◆ Excerpt to read
[BEGIN]

USD/CHF broke above a key area of resistance around the 0.8920 level on Monday, a level that had acted as a ceiling to the price action since early December 2020, spurring a surge of technical buying that took the pair as high as the 0.8970 mark. To the upside, the bulls will be targeting a test of a key area of resistance in the form of the November 2020 low at around 0.8980, a break above which could open the door to further upside towards the psychologically important 0.9000 level.

The Swiss franc is one of the worst-performing G10 currencies on the day and is down about 0.7% on the day versus the US dollar, which translates into gains in USD/CHF of about 70 pips. At present, the pair trades in the 0.8960s, not far from highs of the day.

Driving the day

CHF losses come despite 1) a strong Swiss Manufacturing PMI number for January released early on during the European session (which rose to 59.4 from 58.0 versus expectations for a drop to 57.0) and 2) a fall in Swiss Sight Deposits, which indicates a less proactivity by Swiss National Bank in attempting to weaken CHF in the FX markets; on the latter, domestic bank sight deposits dropped to CHF 636.306B from CHF 637.423B a week earlier, while total deposits dropped to CHF 704.411B from 704.629B a week earlier.

[END]

◆ Extracted information
[BEGIN]

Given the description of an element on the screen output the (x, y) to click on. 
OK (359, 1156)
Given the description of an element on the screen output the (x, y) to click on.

[END]
[BEGIN]

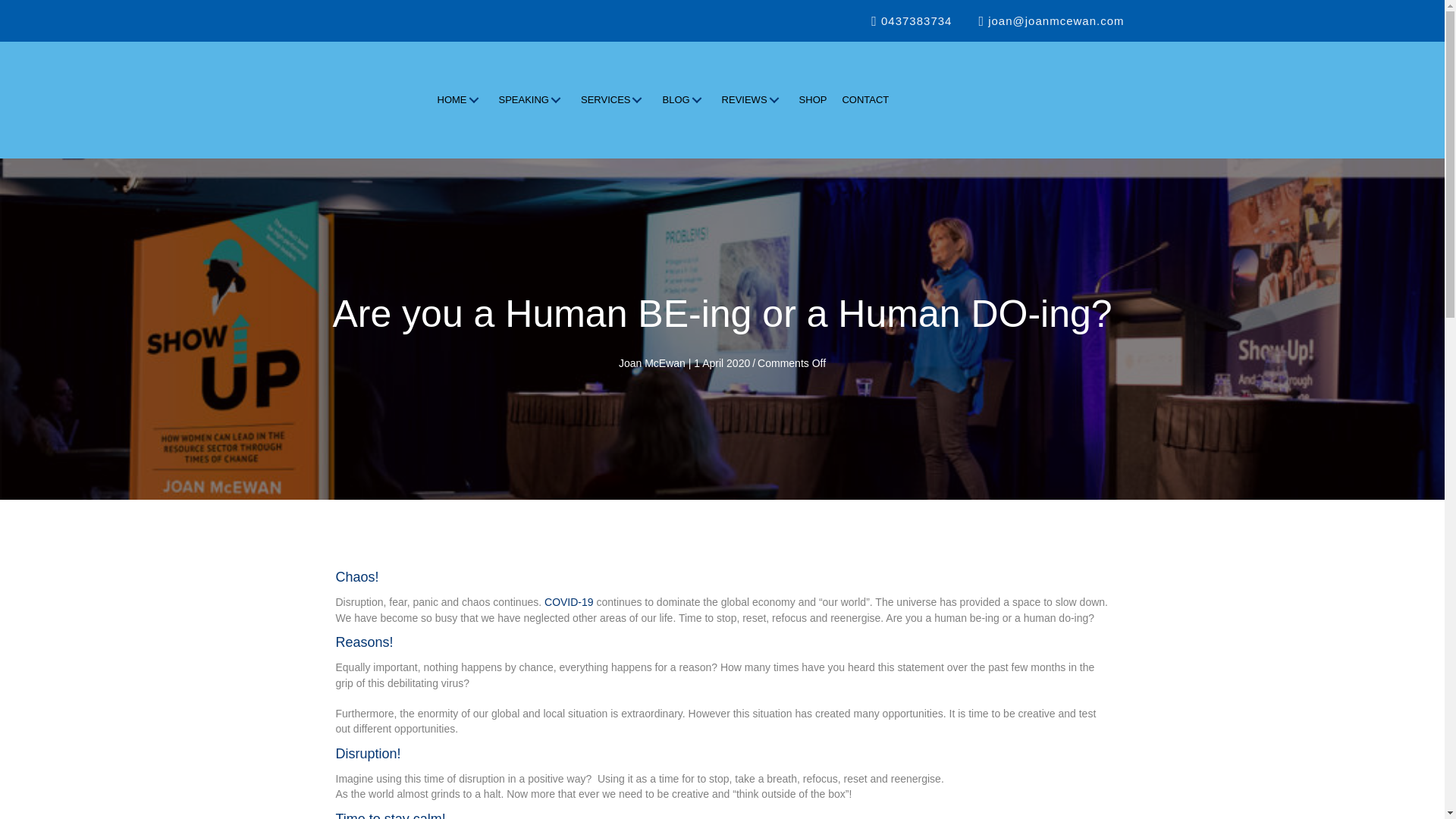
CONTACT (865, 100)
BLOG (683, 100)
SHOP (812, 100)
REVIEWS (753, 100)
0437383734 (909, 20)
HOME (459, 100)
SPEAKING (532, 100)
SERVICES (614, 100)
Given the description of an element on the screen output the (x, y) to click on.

[END]
[BEGIN]

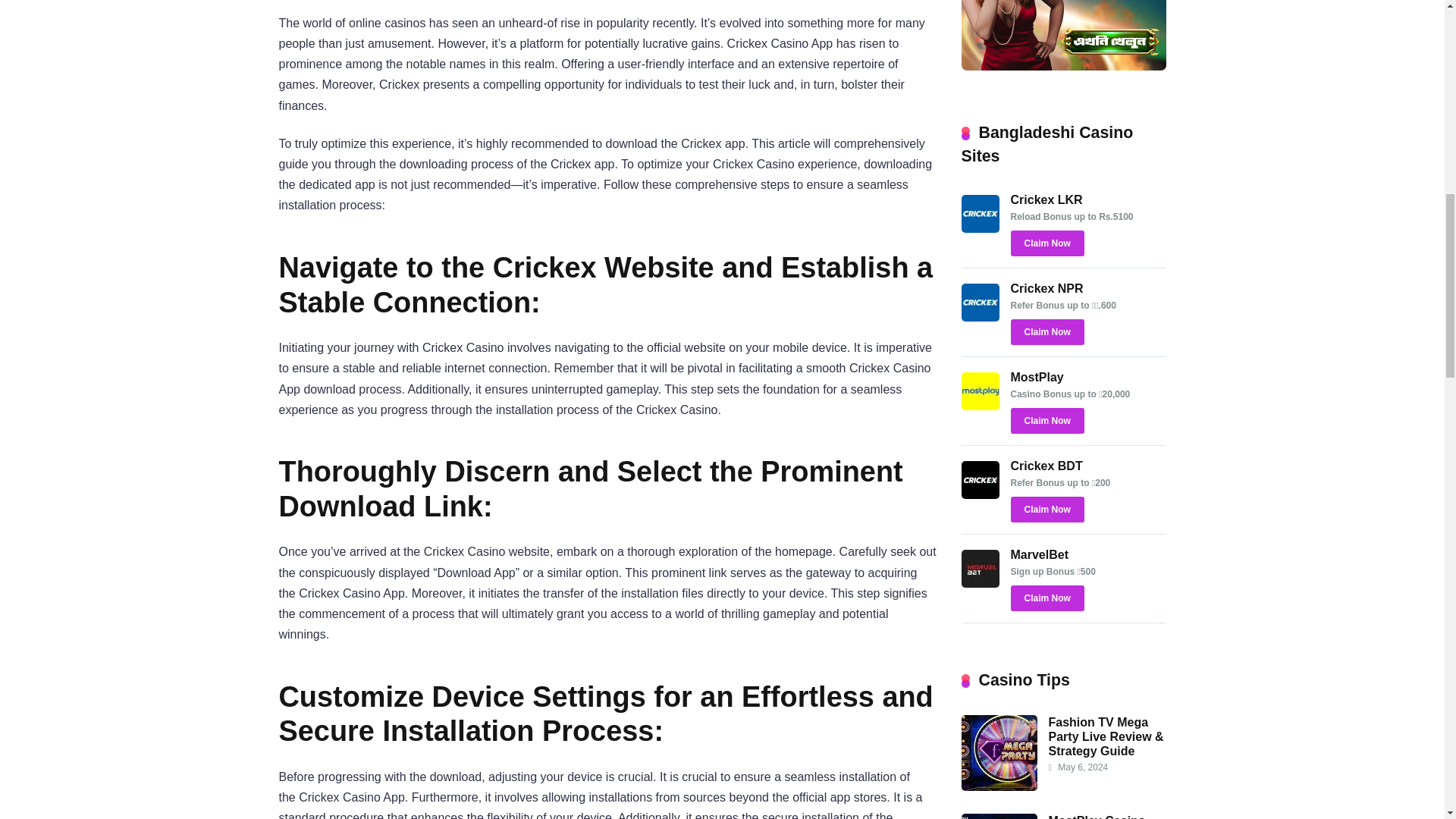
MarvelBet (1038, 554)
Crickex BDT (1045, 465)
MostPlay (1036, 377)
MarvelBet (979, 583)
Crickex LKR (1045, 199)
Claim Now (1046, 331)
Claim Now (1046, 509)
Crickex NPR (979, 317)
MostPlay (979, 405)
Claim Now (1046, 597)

[END]

◆ Requirements
a) Repeat the USD/CHF market report verbatim from "Driving the day" up to and including "a week earlier.".
b) In the USD/CHF market report, what reading did the Swiss Manufacturing PMI for January show?
c) Write the next part of the USD/CHF market report, picking up after its final sentence.

◆ Solved tasks
a)
Driving the day

CHF losses come despite 1) a strong Swiss Manufacturing PMI number for January released early on during the European session (which rose to 59.4 from 58.0 versus expectations for a drop to 57.0) and 2) a fall in Swiss Sight Deposits, which indicates a less proactivity by Swiss National Bank in attempting to weaken CHF in the FX markets; on the latter, domestic bank sight deposits dropped to CHF 636.306B from CHF 637.423B a week earlier, while total deposits dropped to CHF 704.411B from 704.629B a week earlier.

b) It rose to 59.4 from 58.0.

c)
Rather, the pair has traded predominantly as a function of US dollar inflows (which were exacerbated by technical buying in the USD/CHF currency pairing). In terms of the reason behind USD strength on Monday, there is no one theme or explanation at play, but market commentators are talking about 1) ongoing market nerves amid continued efforts by retail investors to influence the price action in small-cap, highly shorted stocks and also now silver markets and 2) growing expectations for US economic outperformance amid recent steps towards further fiscal stimulus and strong US data (today’s ISM manufacturing print contributing to this narrative).

On which note, ISM Manufacturing PMI data for January did not trigger much of a reaction; the index came in at 58.7, a little below expectations for a reading of 60 but still a very strong number, indicating that manufacturing activity continued to grow at a healthy pace in January. The New Orders subindex dropped slightly to a still-strong 61.1 from 67.5 in December and encouragingly, employment rose to 52.6 from 51.7, boding well for the manufacturing employment component of Friday’s official NFP data release. Finally, the Prices Paid subindex continued its rise, hitting 82.1, up from 77.6 in December, its highest level since April 2011.